Here there are some real benefits to the VR. The sloppy management of hedging in banks has led to some pretty spectacular losses, and some banks have characterized other blow-ups as hedging gone bad, whether they were or not. So the VR mandates some very good practices in hedging, such as:

  • Hedging risks instead of positions or portfolios;
  • Requiring correlation of the risk to the cause, and the hedge to the risk, all before the fact;
  • Monitoring that correlation throughout the life of the hedge and correcting for changes; and
  • Accounting for the hedge and the risk together and compensating the staff on the combined results.

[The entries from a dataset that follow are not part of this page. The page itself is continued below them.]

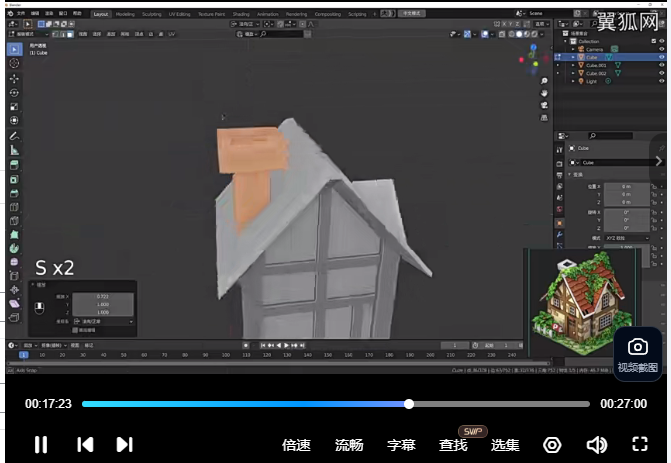The image size is (671, 463).
Task: Collapse the Collection in outliner
Action: click(567, 41)
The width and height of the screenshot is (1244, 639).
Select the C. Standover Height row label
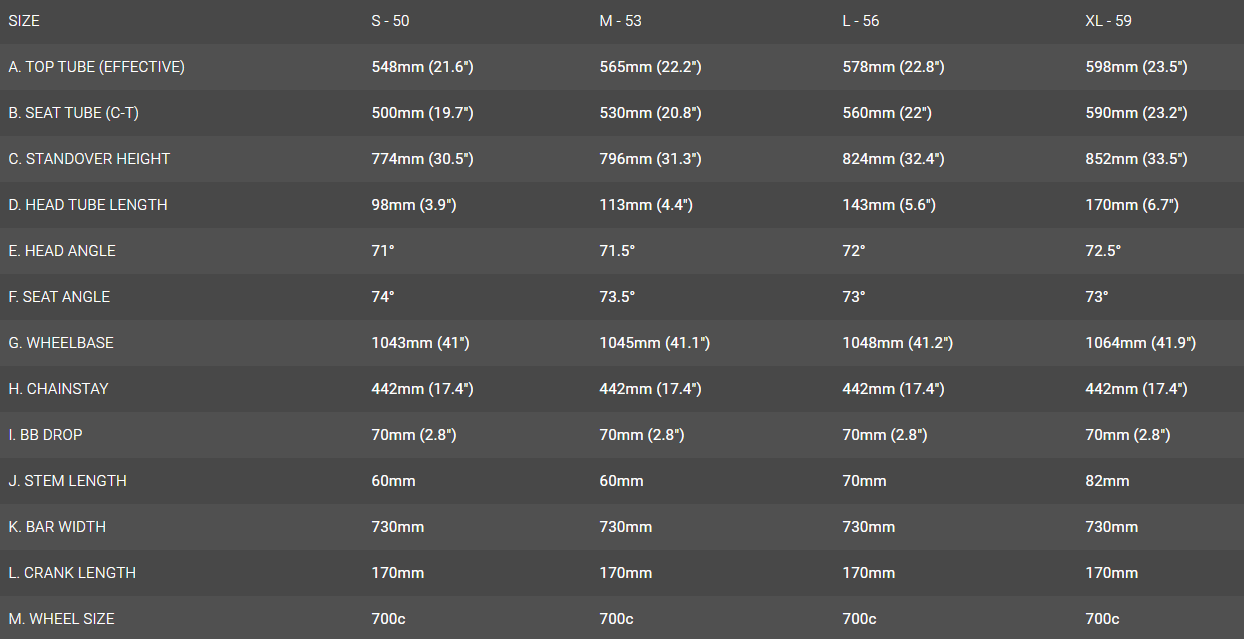tap(89, 159)
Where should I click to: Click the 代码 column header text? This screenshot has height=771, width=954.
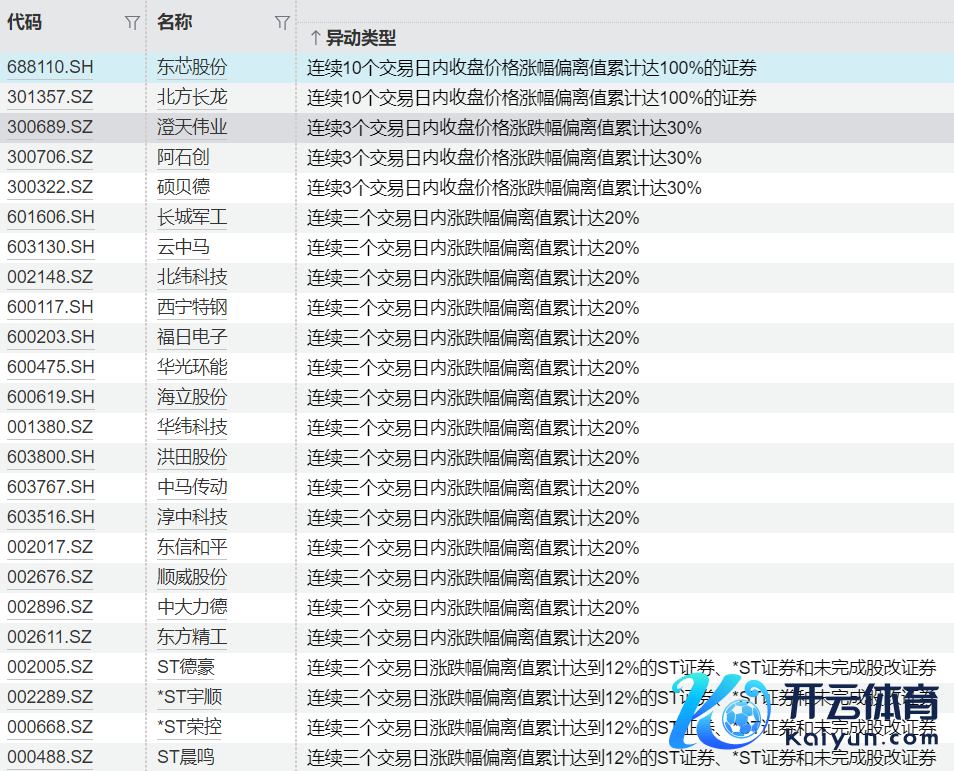click(25, 22)
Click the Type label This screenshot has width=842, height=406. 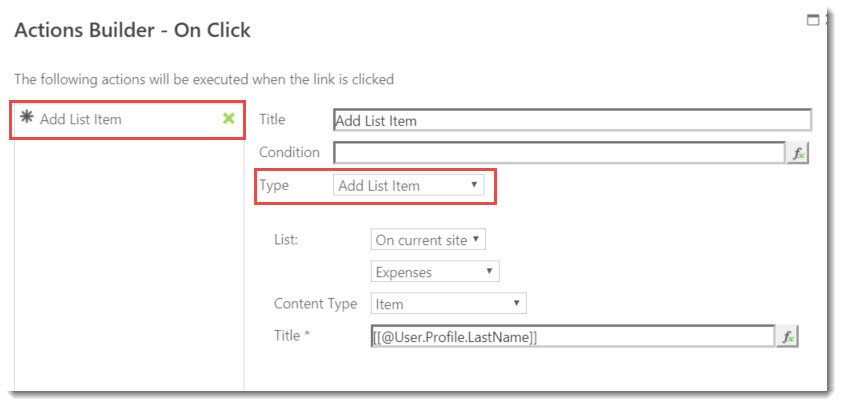coord(273,186)
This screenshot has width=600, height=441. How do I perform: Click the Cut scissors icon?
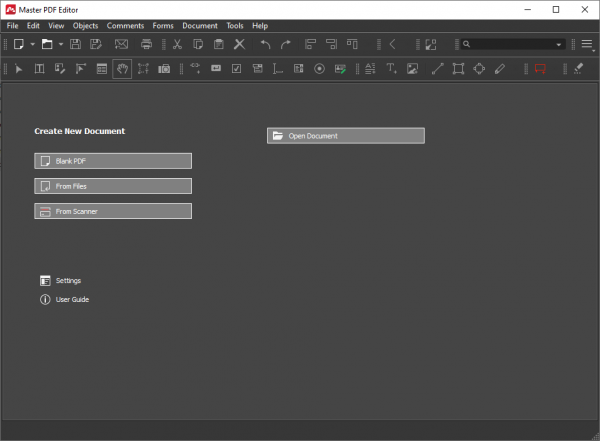tap(177, 44)
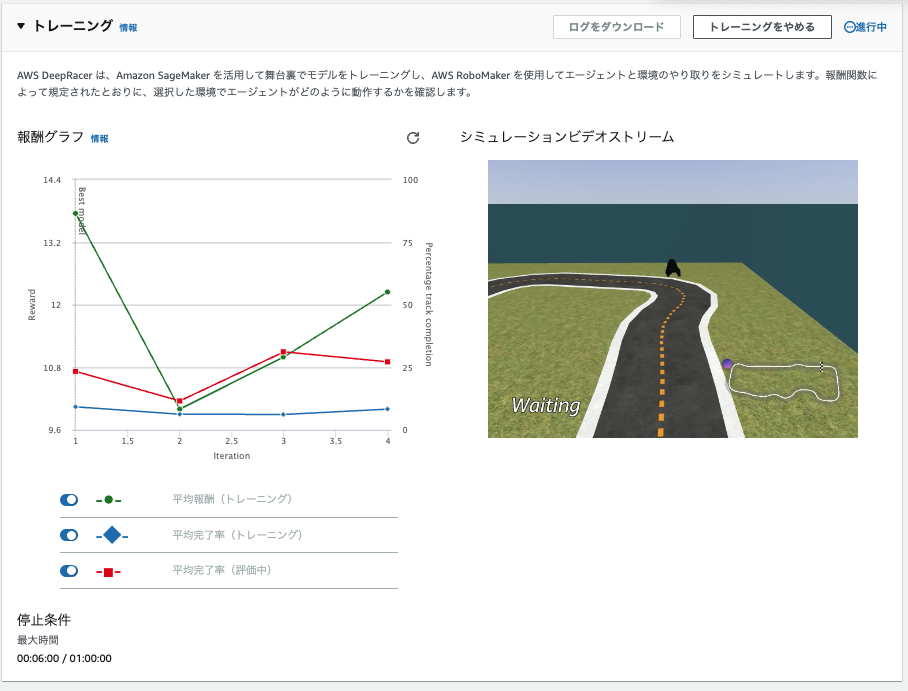Click the Waiting label in the video
The height and width of the screenshot is (691, 908).
tap(545, 406)

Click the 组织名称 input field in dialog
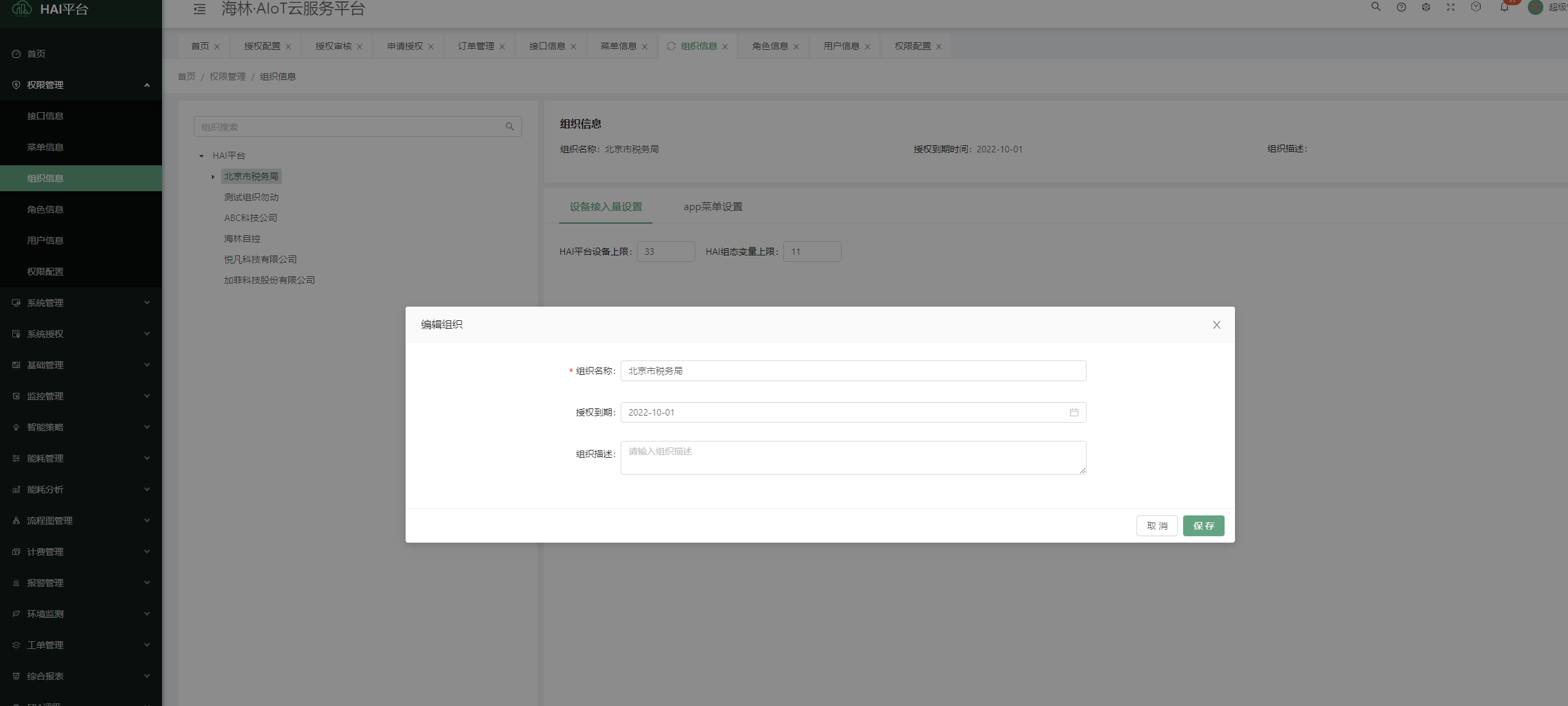pyautogui.click(x=853, y=371)
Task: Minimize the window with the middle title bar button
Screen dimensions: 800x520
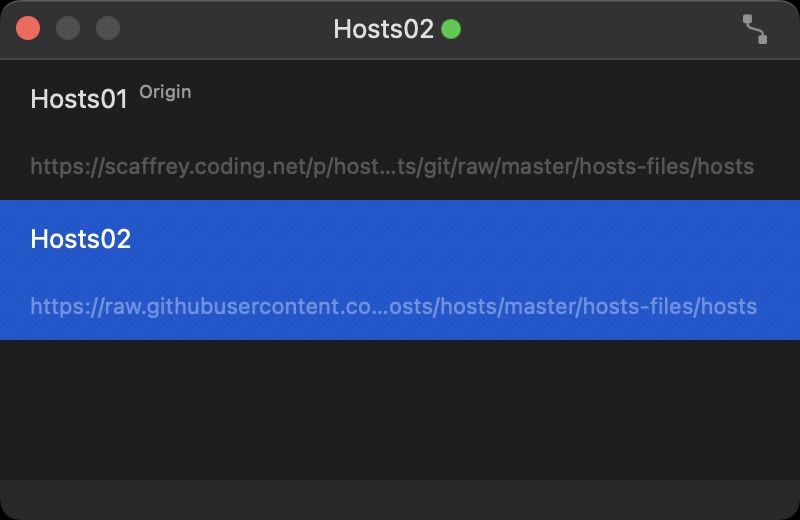Action: (68, 28)
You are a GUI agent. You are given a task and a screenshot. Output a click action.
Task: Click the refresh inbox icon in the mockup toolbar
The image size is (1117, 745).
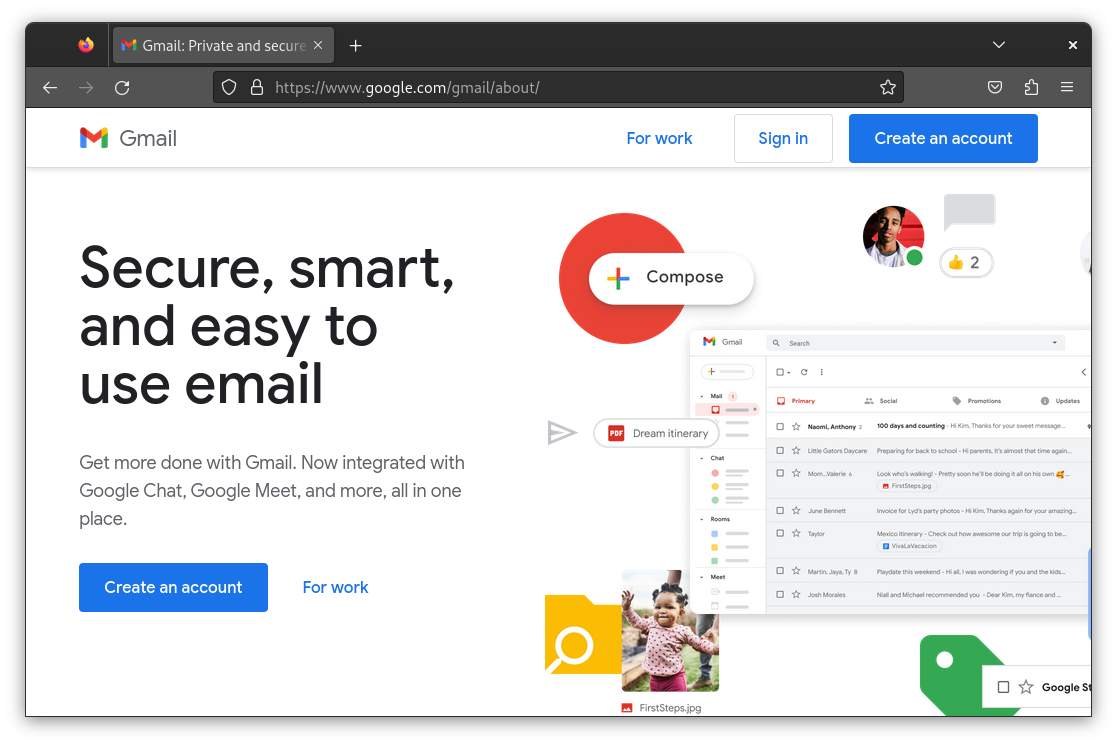(804, 371)
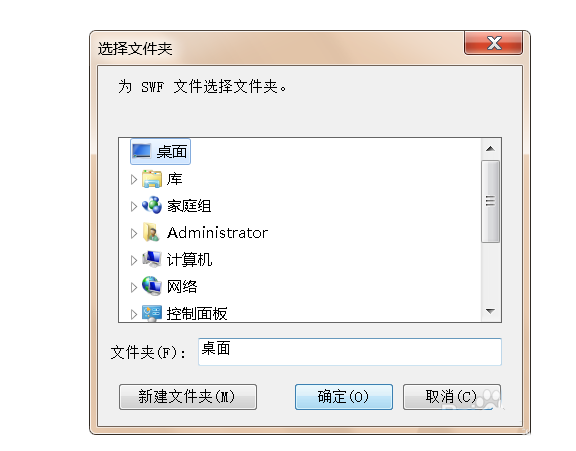Viewport: 576px width, 451px height.
Task: Click the 网络 network globe icon
Action: 152,286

If these provisions are incorporated into standard banking practices we will all be better off.

Overall

Once we get past the dubious logic of attempting to reinstate Glass-Steagall without actually reinstating it, we are left with some obvious conundrums. How can we let banks who act as asset managers own, promote and deal in the funds without being exposed to the risks of what the funds own? Why should banks be encouraged to lend money but not to own more liquid securities issued by the same borrowers? Once we have mandated good risk management practices, does it really matter whether the same exact position was taken in anticipation of market movement or customer demand?

Looking Forward

All right, so these parts of the Dodd-Frank Act and their implementation are sub-optimal to say the least. So what? The question is how do we make the best of it? A few humble suggestions:

  • As much as the financial markets are being transformed, the markets for financial services are also being transformed. Coming out of the current chaos will be a set of winners and losers, and the winners will have looked past the problems to the opportunities. This will require letting go of some practices that worked well in the past, sort of like jumping from the dock to the boat before it’s too late. The exit of several firms from the clearing space because they couldn’t make the business model work is an early example.
  • The new requirements have prompted firms to streamline their operations and technology, some of which were dangerously outdated. As technology firms scramble to respond to the evolving marketplace, for example, the overall efficiency of their products will inevitably improve.
  • Intrusive regulations mean intrusive regulators – they’re only doing their job as well as they can. The problems in reporting hamper surveillance, of course, and in many cases they are as much at sea with the regulations as the banks are, so the regulators will probably look more kindly on those banks who are trying to cooperate than those fighting city hall.
  • Given the current relationships between the regulators around the world, regulatory arbitrage will be a thriving business for a long time. Global banks and their global customers will become very adept at this, and local institutions of both types will just have to live with the cards they are dealt.

In another four years most of the current uncertainties will have receded, and a new order will be established in the markets. The winners will be reaping the rewards of their very hard work, the losers will be hanging on or gone from the scene, and everyone will be busy making money again. Unless, of course, we have another meltdown in the meantime.